If you cannot attend, or feel uncomfortable with public speaking, comments can be sent to your City Council member as well as submitted in the comment section of the Ford Site Master Plan. Here are the links:
Please ask your City Council member to vote “no” on the plan. Here’s why:
- There is no zoning designation for parks in the city’s zoning code. While there are new zoning codes that will be created specifically for the Ford site, with this plan, a parkland zoning designation is not amongst them. The architectural drawings show parks, but the zoning map shows those same areas zoned as 65′ and 75′ high residential and commercial development zones.
- The parkland dedication ordinance needs to be strengthened. As is, a fee can be paid in lieu of giving land to meet the dedication requirements.
- The city has dropped the Little League Fields from the plan. While there are differing views on how such recreational fields should be programmed, there is a long-standing history, more than 60 years, of families enjoying that recreational amenity without it costing the city anything. As late as February of this year, the city was still saying that finding a way to retain the recreational fields was a top priority. We should not give up on that pursuit. In the plan, that area is zoned for 75′ high commercial buildings.
- The lower section of the Ford property, Area C, is still highly contaminated. Earlier in the planning, the City indicated that area would be cleaned up to recreational standards. The May, 2017 pollution report states that it is not cleaned up to recreational standards and in fact there is still the possibility of direct contact with industrial waste and contamination risk. We need leverage to get that pollution in the river basin cleaned up.
- The trails on the bluff are in danger of eroding. One idea is to shift Mississippi River Boulevard slightly away from the bluff. The site plan does not do that.

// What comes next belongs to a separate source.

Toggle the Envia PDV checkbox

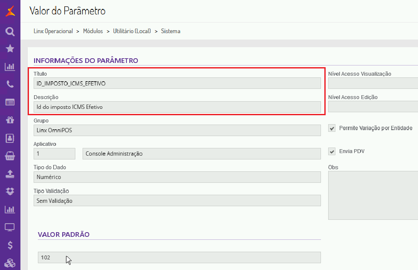click(332, 151)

- The current Mississippi River Corridor Critical Area rules that govern the development within the National Park call for height restrictions of 40′ in the section of the Ford site within the National Park. A community process is required to take place around those height restrictions but that community process has not happened yet.
Some of these points are specifically called out in the Ford Open Space Guidelines, a study the City conducted as part of the Ford process, which calls for 1) balancing open space and development, 2) calculating the value of open space in the redevelopment equation, 3) expanding the green space on the river bluff in the National Park, and 4) unequivocally calling for the preservation of the Highland Little League Baseball Fields.
Thank you for your support of parks, trails, and open space and giving them the attention they deserve in this process. After all, parks add economic value to the property surrounding them and livability to our community. They should be viewed as a major component of any development plan. The Ford site is a world-class site and deserves world-class development.